A team of Spanish and Dutch researchers has estimated that the area affected by fires in Africa is 80% higher than previously thought. Given that Africa accounts for by far the bulk of the global burned area, this new finding has serious implications for global carbon emissions into the atmosphere. The results have been published in the Proceedings of the National Academy of Sciences of the United States.
The African burned area is much larger than previously thought
The research, in which the UPV/EHU-University of the Basque Country has participated, provides new data on small fires and how they impact on greenhouse gas emissions
- Research
First publication date: 02/03/2021
Fires tend to be reported in the media when they burn in forested regions close to human settlements, but most of the area that burns each year occurs in tropical savannahs where fires are an integral part of the ecosystem. The total area burned in these ecosystems is roughly equivalent to the size of the EU. So far, large-scale assessment of the burned area has been based on satellite data with a relatively large pixel size or footprint. And for fires to be detected, an entire pixel of the image needs to appear burnt.
In the paper ‘African burned area and fire carbon emissions are strongly impacted by small fires undetected by coarse resolution satellite data’ recently published by the PNAS scientific journal, the official journal of the National Academy of Sciences of the United States, the researchers Rubén Ramo and Emilio Chuvieco of the University of Alcalá, and Ekhi Roteta and Aitor Bastarrika of the UPV/EHU have gathered data on burnt areas provided by the European Sentinel-2 satellite and have compared them with conventional data with a lower resolution.

**Entries provided**
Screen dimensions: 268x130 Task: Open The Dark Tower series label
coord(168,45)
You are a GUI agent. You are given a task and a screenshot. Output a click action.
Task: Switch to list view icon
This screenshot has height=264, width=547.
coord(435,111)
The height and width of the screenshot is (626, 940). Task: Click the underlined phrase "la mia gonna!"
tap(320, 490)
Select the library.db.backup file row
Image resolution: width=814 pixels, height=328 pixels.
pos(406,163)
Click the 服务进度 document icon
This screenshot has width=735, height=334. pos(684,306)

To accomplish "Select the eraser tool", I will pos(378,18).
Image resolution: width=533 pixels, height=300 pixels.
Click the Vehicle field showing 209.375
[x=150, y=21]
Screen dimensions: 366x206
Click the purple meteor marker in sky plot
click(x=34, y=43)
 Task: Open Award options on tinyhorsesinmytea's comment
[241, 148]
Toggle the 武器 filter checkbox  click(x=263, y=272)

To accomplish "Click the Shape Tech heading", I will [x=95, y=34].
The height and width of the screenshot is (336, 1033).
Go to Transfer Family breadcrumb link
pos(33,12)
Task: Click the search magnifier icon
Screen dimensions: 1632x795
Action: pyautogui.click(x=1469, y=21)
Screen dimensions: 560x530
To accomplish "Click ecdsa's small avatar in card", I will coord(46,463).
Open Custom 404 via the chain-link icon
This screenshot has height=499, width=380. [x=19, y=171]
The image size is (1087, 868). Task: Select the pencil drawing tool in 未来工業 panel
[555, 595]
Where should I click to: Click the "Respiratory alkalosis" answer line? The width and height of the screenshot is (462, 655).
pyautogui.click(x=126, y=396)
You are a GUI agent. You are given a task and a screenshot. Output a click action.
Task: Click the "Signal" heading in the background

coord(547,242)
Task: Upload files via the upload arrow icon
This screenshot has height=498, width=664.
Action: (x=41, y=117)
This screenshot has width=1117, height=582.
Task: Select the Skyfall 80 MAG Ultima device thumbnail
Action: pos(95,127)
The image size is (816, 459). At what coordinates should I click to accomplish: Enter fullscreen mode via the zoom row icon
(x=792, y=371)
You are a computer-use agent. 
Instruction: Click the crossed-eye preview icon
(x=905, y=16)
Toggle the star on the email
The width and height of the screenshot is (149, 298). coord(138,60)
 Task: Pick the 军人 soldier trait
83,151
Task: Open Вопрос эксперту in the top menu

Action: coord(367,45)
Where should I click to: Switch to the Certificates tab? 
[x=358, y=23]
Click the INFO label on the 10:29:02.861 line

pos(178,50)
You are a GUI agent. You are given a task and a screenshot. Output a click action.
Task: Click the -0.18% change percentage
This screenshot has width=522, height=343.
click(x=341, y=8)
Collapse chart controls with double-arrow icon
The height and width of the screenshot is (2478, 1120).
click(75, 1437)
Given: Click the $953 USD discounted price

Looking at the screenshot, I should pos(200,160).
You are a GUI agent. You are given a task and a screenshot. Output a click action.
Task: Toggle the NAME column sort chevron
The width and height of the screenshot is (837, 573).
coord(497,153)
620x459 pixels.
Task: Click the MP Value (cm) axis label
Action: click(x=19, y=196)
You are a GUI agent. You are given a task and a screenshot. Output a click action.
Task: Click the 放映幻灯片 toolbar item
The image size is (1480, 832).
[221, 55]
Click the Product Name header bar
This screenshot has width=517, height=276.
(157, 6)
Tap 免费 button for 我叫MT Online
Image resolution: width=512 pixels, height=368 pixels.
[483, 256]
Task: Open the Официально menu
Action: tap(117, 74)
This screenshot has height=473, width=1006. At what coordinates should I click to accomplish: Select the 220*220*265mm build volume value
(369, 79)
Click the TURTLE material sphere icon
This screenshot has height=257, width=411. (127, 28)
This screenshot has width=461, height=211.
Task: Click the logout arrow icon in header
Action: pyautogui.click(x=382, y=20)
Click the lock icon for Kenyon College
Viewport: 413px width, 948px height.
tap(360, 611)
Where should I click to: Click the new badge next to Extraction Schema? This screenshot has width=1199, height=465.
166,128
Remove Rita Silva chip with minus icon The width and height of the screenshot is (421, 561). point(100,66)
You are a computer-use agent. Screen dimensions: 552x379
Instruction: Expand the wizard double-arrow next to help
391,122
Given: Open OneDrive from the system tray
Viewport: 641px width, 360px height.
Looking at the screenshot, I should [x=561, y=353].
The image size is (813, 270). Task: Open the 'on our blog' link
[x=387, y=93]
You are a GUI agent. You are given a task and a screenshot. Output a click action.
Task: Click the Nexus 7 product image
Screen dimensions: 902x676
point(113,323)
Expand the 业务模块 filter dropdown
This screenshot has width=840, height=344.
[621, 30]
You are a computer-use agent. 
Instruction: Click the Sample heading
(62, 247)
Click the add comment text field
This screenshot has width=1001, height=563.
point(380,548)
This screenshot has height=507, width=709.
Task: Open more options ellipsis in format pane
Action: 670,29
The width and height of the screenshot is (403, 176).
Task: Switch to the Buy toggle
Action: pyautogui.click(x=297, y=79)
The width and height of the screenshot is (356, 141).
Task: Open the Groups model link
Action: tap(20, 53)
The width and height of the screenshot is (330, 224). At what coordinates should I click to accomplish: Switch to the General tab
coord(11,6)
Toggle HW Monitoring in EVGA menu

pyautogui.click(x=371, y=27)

**Direction**
In the article on African fires, by how much higher than previously thought is the area estimated to be affected by fires in Africa?

**Written reply**
80% higher than previously thought.